__GIVEN TEXT__
Start of Block
You wanna get rid of so-called "free trade", that's fine with me -- but until the day you do, the global wage situation you describe is a reality; and if the rest of the nation has to take a wage cut, so does the UAW.
You cannot bring back higher wages by having one segment of the wage-earning public get their accustomed slice of the pie while everyone else goes hungry.
I was raised a Union Man in a Union town, and I've belonged to both the Teamsters and (chuckle) the Musician's Union. And loathe as I am to say it, the Union Movement as a whole in this country has become exactly the same sort of organization it fought so hard against in the 30s -- and it is collapsing of its own misdirected weight. Make no mistake: The Union ideal has not been outgrown, but the form it now assumes in the US has doomed it to one of two possible courses -- it can radically reform itself or perish. If it goes down, employer/employee relations will revert rapidly to what they were in the 30s -- but saving it in its present form only adds another layer of the corruption that is choking us all.
The unions -- like everything else -- will have to be purged and rebuilt from scratch to return the real power to the actual worker rather than the mega-bureaucracies and the organized crime syndicates that control them now; and they will have to be rebuilt world-wide this time to avoid falling into the cheap-labor-abroad trap we now find ourselves in.
Yeah. Grim. But that's how things shape up.
Not my idea, amigo. Not my druthers. Just my prediction based on trends already pretty well set in stone. The UAW (and the bankers, and the insurance companies, etc.) can strong-arm the rest of the nation into paying up for awhile, but in the long run they'll succumb to the same international pressures their countrymen now face -- and as a result of that strong-arming they will wake up one day to find that they have forfeited their friends, neighbors, and the good-will that will be necessary for survival in the coming Neo-Feudal world.
Again -- don't shoot the messenger, compadre ... and have a real pleasant evenin', y'heah?
End of Block
__PROBLEM__
Copy out the part of the union post starting with "You cannot bring" and going on through "choking us all.". The data after this point comes from a separate source.

__DATA LISTING__
Start of Block
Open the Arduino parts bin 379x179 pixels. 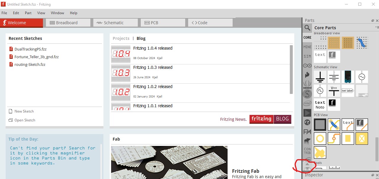point(307,66)
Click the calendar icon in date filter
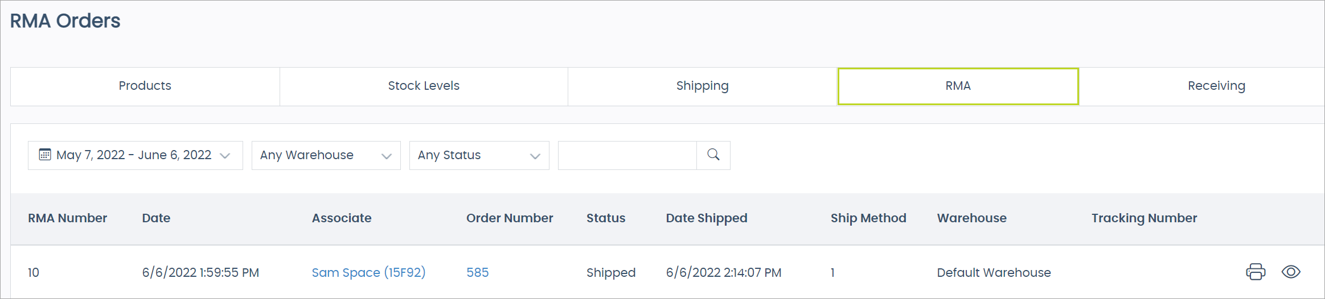Viewport: 1325px width, 299px height. (x=44, y=155)
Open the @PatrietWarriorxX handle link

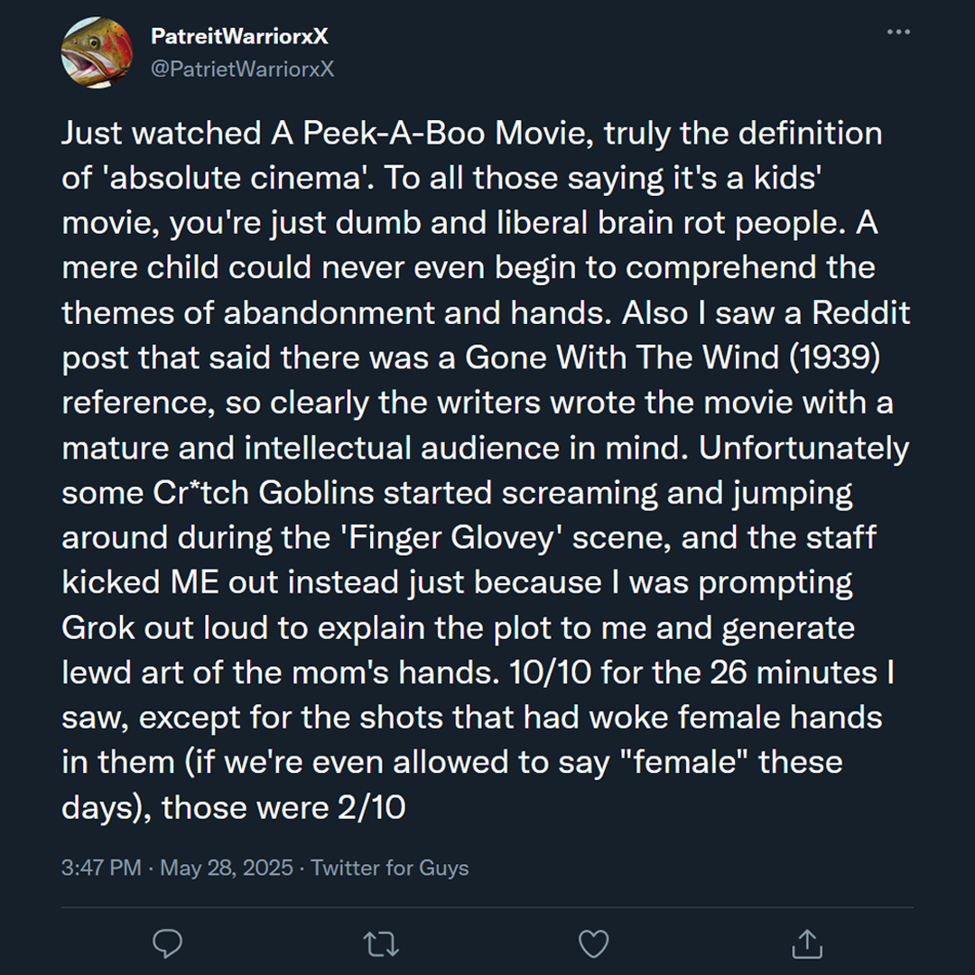click(241, 69)
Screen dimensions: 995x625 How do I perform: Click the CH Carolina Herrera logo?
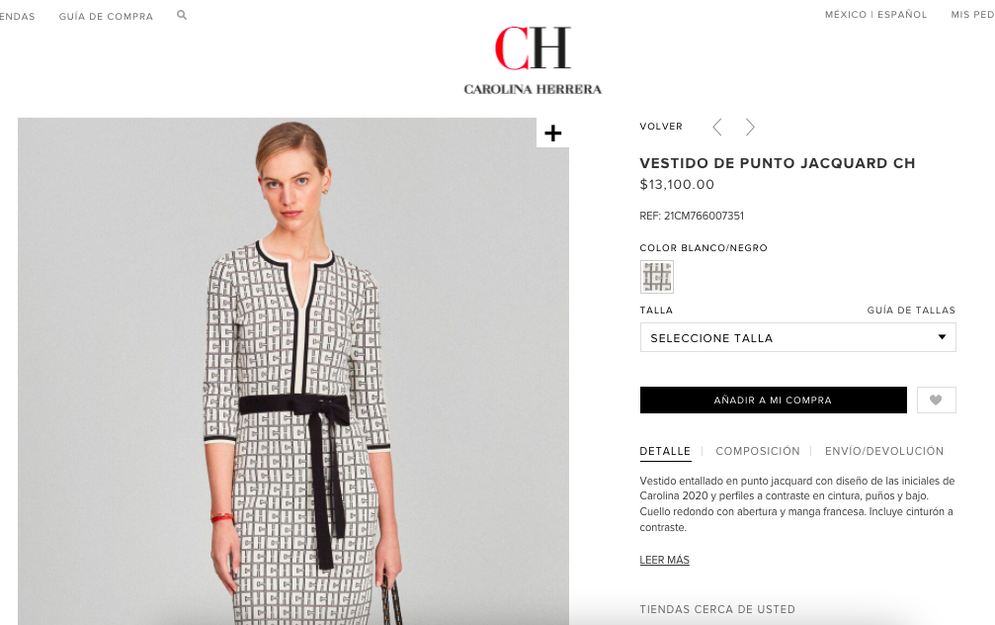(533, 60)
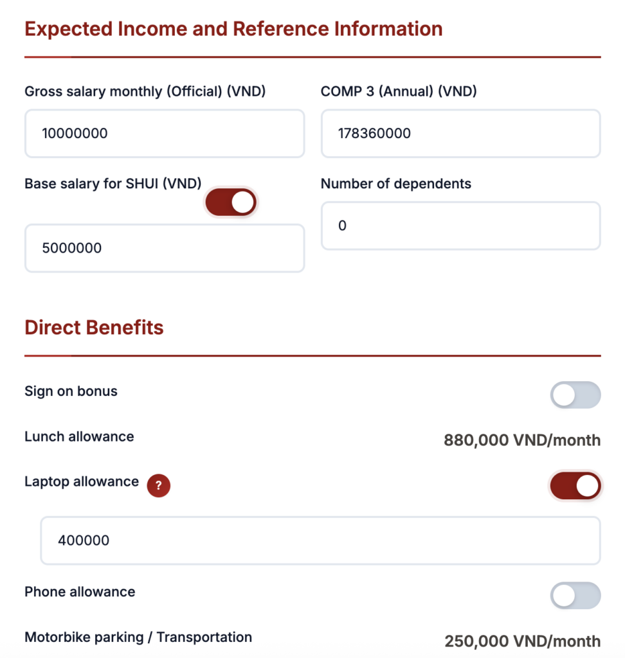Turn off the Laptop allowance toggle

pos(575,486)
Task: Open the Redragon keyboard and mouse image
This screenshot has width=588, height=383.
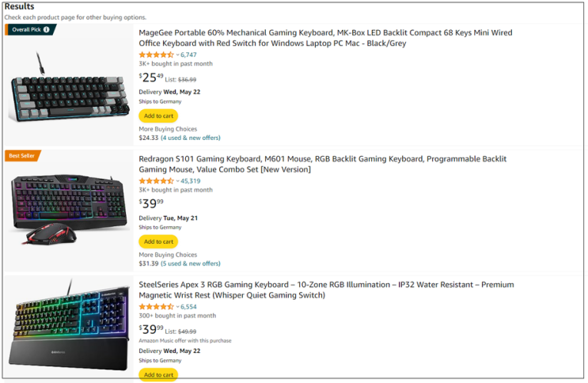Action: 68,210
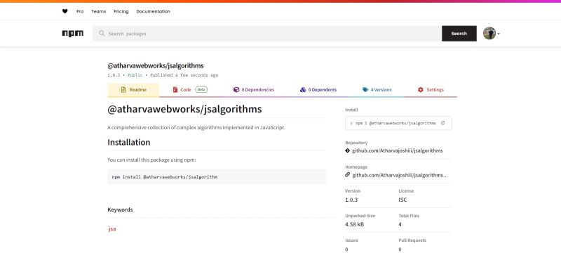This screenshot has width=561, height=258.
Task: Open the 0 Dependencies tab
Action: 254,90
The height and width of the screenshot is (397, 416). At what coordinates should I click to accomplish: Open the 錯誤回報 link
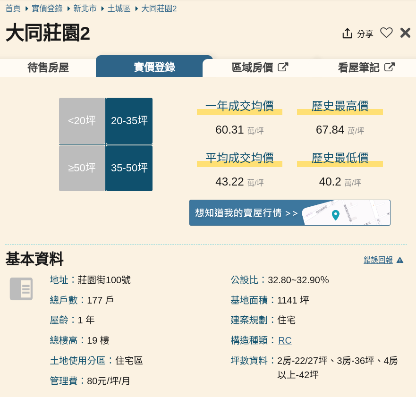coord(378,260)
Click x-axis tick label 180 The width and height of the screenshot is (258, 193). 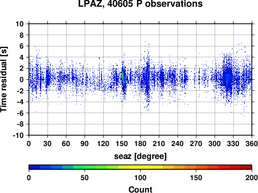coord(140,143)
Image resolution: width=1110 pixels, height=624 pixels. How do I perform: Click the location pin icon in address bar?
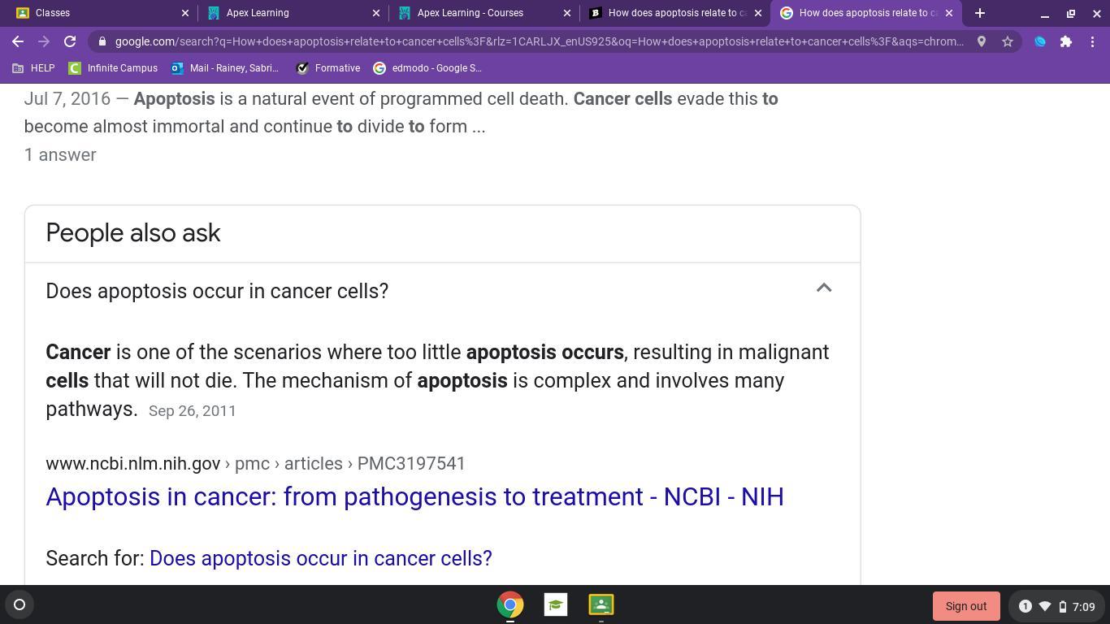click(982, 41)
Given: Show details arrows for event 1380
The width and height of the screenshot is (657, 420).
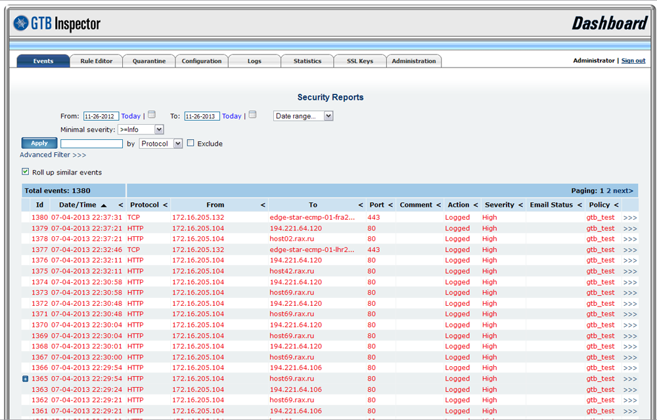Looking at the screenshot, I should pos(630,218).
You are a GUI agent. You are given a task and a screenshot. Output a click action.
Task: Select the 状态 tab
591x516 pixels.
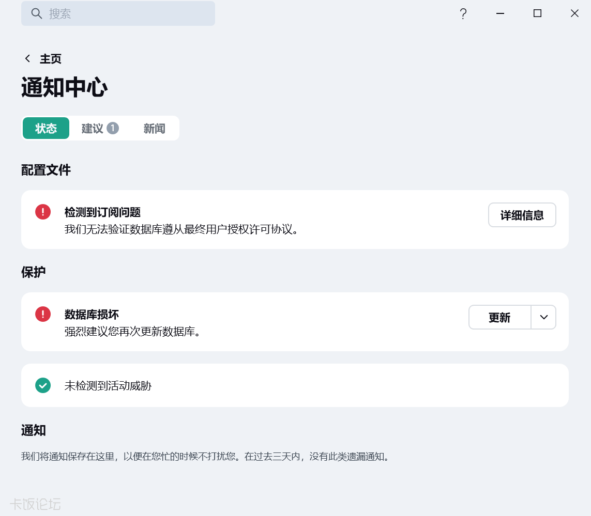point(46,128)
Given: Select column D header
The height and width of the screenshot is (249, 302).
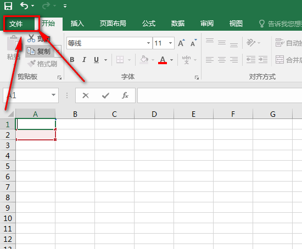Looking at the screenshot, I should [154, 114].
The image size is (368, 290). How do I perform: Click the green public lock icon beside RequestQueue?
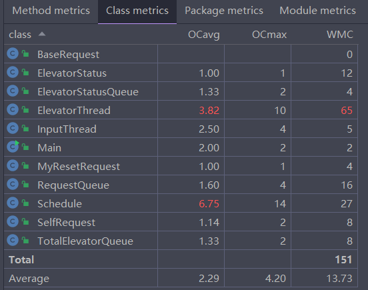coord(25,184)
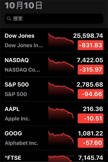Toggle the NASDAQ -315.97 change badge

point(90,70)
End of Block
__ANSWER TO THIS PROBLEM__
You cannot bring back higher wages by having one segment of the wage-earning public get their accustomed slice of the pie while everyone else goes hungry.
I was raised a Union Man in a Union town, and I've belonged to both the Teamsters and (chuckle) the Musician's Union. And loathe as I am to say it, the Union Movement as a whole in this country has become exactly the same sort of organization it fought so hard against in the 30s -- and it is collapsing of its own misdirected weight. Make no mistake: The Union ideal has not been outgrown, but the form it now assumes in the US has doomed it to one of two possible courses -- it can radically reform itself or perish. If it goes down, employer/employee relations will revert rapidly to what they were in the 30s -- but saving it in its present form only adds another layer of the corruption that is choking us all.